The potential renovation is in the early stages and BGR has not taken a position on its merits. However, the problematic funding formula for the assessor’s office raises questions about its participation in the project. The excess funding that the assessor’s office has set aside for new office space is revenue that would otherwise have gone to property tax recipients, many of which are struggling financially. A refund from the assessor’s reserves could help these entities deal with the crisis. Because of this, the assessor should demonstrate that the new office space is a top community priority before participating. If the project does eventually move forward with the assessor’s participation, any contribution by the assessor should take into account the portion of the office space the assessor would utilize. Based on space estimates the judges provided BGR, the assessor’s office would occupy less than 10% of a joint facility.

Going forward, as BGR recommended in Assessing the Assessor, State and local policymakers should review the assessor’s unusual funding mechanism to better align it with the office’s needs. Given the excess revenue generated by the assessor’s fee, such a review is essential to ensure the efficient use of limited public resources. This is particularly important as the City, NOLA Public Schools, the Sewerage & Water Board and other local taxing bodies face revenue shortfalls related to the public health crisis or seek additional revenue to address high-priority needs.

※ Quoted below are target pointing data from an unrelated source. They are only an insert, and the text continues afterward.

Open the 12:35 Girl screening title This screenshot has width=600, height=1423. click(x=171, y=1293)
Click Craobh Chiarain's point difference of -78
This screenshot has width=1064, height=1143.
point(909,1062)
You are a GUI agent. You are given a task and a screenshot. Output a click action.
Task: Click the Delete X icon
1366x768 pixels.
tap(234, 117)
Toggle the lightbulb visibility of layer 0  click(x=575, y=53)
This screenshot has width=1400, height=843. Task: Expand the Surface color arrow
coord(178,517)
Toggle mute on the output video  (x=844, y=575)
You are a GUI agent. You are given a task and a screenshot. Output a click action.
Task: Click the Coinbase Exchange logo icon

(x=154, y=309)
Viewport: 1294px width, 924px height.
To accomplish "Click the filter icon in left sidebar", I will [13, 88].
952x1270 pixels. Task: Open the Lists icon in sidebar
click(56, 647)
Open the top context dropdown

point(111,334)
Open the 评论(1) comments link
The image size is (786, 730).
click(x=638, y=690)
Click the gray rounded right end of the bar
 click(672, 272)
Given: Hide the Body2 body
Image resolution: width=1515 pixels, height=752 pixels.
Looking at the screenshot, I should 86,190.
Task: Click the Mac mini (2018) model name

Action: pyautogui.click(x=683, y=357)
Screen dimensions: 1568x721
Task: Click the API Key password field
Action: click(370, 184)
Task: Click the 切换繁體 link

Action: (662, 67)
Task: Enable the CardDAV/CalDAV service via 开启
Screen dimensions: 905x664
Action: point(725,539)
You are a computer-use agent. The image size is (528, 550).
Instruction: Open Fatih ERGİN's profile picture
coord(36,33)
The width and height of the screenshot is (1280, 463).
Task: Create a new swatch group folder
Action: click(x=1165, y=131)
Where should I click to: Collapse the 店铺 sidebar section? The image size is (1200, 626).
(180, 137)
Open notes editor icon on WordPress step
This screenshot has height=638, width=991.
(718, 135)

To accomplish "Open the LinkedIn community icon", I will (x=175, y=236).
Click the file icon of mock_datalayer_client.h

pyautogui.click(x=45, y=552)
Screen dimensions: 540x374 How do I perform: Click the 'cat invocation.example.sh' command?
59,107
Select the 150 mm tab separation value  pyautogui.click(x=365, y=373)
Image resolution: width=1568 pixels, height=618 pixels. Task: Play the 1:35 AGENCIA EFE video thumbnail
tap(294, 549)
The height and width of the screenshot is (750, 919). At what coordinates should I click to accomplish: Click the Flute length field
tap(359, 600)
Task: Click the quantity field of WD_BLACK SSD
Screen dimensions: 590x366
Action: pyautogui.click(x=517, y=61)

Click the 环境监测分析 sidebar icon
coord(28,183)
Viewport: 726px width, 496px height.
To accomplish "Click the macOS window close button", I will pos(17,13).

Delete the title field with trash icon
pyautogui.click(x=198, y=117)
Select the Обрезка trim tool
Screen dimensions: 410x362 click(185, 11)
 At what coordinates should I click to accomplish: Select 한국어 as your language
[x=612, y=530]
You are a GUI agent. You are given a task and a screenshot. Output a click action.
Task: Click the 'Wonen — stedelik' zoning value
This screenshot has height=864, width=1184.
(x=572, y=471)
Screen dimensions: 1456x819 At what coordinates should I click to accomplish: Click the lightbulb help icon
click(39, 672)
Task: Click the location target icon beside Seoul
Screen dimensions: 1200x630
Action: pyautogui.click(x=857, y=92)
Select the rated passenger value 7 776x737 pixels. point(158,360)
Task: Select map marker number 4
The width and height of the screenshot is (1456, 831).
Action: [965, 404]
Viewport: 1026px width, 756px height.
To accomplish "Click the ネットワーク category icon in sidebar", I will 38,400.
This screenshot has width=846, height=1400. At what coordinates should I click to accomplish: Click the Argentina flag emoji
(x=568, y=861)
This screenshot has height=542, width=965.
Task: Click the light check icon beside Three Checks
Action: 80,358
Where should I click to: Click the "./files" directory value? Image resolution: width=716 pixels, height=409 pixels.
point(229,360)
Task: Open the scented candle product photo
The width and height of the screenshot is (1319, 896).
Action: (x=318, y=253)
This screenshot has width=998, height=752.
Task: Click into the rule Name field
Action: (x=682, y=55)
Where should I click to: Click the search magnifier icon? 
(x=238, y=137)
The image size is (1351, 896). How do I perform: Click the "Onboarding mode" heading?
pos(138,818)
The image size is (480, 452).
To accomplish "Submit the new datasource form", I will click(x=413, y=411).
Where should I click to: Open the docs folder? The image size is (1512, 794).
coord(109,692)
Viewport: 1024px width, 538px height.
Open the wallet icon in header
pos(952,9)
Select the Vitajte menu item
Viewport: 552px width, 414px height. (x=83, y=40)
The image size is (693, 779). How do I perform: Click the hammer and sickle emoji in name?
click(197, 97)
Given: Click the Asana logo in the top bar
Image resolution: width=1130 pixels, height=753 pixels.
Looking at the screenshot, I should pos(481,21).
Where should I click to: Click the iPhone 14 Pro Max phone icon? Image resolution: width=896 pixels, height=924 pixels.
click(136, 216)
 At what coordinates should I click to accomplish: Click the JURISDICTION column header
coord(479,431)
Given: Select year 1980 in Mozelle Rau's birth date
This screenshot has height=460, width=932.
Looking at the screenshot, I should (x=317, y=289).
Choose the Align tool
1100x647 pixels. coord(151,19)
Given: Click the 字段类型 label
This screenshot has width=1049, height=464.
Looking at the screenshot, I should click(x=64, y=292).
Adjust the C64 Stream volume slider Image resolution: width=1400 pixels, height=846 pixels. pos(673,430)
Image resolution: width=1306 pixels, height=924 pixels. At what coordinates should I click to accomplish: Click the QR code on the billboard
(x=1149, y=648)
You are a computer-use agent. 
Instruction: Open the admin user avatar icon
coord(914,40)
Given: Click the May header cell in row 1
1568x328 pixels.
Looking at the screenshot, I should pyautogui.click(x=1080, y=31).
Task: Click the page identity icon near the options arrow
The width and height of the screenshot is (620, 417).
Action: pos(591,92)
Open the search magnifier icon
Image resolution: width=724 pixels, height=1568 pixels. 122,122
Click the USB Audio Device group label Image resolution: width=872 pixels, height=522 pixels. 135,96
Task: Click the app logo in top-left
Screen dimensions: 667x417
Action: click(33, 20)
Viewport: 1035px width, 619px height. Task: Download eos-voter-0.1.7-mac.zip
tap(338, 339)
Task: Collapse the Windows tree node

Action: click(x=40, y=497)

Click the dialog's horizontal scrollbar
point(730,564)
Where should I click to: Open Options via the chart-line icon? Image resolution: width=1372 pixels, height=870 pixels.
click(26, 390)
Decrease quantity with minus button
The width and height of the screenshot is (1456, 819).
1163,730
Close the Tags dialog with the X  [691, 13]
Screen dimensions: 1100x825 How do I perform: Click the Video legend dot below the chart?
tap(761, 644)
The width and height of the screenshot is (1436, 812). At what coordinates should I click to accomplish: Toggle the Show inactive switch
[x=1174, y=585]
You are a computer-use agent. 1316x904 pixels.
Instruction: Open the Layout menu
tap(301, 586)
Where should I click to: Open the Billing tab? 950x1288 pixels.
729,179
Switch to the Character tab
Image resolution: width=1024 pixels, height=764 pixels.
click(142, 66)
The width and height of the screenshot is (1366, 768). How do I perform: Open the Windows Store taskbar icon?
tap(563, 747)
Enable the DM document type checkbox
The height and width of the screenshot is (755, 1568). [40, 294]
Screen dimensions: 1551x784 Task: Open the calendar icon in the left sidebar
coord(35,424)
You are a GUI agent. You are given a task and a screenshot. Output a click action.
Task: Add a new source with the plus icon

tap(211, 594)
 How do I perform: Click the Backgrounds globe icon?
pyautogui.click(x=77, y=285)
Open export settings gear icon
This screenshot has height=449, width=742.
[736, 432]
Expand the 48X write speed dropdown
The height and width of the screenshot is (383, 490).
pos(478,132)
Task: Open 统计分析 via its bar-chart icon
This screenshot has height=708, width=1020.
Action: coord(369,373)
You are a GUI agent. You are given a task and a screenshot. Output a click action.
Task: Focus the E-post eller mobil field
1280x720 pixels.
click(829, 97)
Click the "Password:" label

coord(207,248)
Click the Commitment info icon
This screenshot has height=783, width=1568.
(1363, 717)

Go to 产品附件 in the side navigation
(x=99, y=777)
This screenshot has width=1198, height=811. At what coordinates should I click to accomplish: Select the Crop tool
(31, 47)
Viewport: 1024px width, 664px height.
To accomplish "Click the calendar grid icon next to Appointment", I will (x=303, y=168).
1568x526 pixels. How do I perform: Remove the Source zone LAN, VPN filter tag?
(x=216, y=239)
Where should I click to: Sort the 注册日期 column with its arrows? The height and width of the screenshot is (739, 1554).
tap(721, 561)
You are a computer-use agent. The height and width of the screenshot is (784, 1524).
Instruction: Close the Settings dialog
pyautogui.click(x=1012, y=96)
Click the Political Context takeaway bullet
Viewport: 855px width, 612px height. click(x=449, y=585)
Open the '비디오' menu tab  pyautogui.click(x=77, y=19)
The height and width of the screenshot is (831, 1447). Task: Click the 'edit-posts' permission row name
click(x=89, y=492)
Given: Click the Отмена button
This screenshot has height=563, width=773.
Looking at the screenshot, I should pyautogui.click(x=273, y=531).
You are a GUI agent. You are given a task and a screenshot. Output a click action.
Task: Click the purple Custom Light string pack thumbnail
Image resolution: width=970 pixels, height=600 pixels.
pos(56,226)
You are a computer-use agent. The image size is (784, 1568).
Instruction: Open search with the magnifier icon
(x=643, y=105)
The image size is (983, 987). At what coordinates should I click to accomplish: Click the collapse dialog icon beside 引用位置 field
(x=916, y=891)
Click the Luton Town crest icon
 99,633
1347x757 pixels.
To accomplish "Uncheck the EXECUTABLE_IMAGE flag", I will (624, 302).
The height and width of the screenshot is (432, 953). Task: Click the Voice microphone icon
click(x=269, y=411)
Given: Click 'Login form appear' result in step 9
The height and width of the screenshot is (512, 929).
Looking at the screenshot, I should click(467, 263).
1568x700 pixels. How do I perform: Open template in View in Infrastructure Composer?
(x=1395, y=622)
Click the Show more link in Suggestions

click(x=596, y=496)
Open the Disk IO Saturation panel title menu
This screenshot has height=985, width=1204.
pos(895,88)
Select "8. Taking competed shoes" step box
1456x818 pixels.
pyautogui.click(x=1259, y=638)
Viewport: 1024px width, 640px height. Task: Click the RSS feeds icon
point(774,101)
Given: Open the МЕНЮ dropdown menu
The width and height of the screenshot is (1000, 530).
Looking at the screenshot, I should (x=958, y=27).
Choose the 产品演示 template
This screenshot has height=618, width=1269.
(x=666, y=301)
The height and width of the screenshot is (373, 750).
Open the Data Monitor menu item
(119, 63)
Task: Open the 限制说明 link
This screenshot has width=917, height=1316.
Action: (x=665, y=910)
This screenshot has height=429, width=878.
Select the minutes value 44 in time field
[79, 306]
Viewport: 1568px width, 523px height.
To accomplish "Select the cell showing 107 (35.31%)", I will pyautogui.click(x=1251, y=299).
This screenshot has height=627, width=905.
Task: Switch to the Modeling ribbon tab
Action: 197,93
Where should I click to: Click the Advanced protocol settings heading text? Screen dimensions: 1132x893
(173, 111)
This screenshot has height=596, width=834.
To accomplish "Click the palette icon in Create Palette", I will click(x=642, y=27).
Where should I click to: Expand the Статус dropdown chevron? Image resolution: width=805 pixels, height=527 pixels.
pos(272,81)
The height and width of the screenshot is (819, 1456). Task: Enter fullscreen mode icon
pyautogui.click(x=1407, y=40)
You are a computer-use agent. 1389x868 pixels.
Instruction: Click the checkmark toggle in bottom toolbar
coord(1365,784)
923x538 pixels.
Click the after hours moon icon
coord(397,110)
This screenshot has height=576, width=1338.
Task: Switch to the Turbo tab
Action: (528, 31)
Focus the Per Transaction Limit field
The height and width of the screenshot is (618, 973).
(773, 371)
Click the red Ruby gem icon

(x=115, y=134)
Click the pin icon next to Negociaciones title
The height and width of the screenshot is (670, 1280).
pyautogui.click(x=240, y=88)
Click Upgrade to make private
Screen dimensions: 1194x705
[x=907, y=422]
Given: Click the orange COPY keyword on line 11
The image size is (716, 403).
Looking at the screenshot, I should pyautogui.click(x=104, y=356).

Legislature Approves Bills on Property Reassessment Notifications and Freezes

During the 2020 regular legislative session, lawmakers passed two noteworthy bills concerning property assessments and exemptions. One of them, HB 521 , requires the Orleans Parish assessor to notify homestead-exempt property owners by certified mail when a reappraisal increases the property’s assessed value by more than 50%. The notification must be sent at least 15 days prior to the beginning of the period for appealing reassessments.
The other piece of legislation, HB 525 , places a proposed constitutional amendment on the November 3 ballot to increase the income threshold to qualify for a special assessment level commonly referred to as the “age freeze.” Currently, the constitution shields property owners from an assessment increase by allowing them to “freeze” a property’s total assessment as long as they meet certain requirements. To qualify for the “age freeze,” a property owner must: 1) claim a homestead exemption on the property; 2) be 65 years of age or older; and 3) have an adjusted gross income that does not exceed $78,186. The proposed amendment would increase the income threshold to $100,000. Starting in 2026, the threshold would be adjusted annually based on changes in the U.S. Consumer Price Index to offset the effect of inflation.
BGR has not taken a position on either piece of legislation but summarizes them here for information purposes only.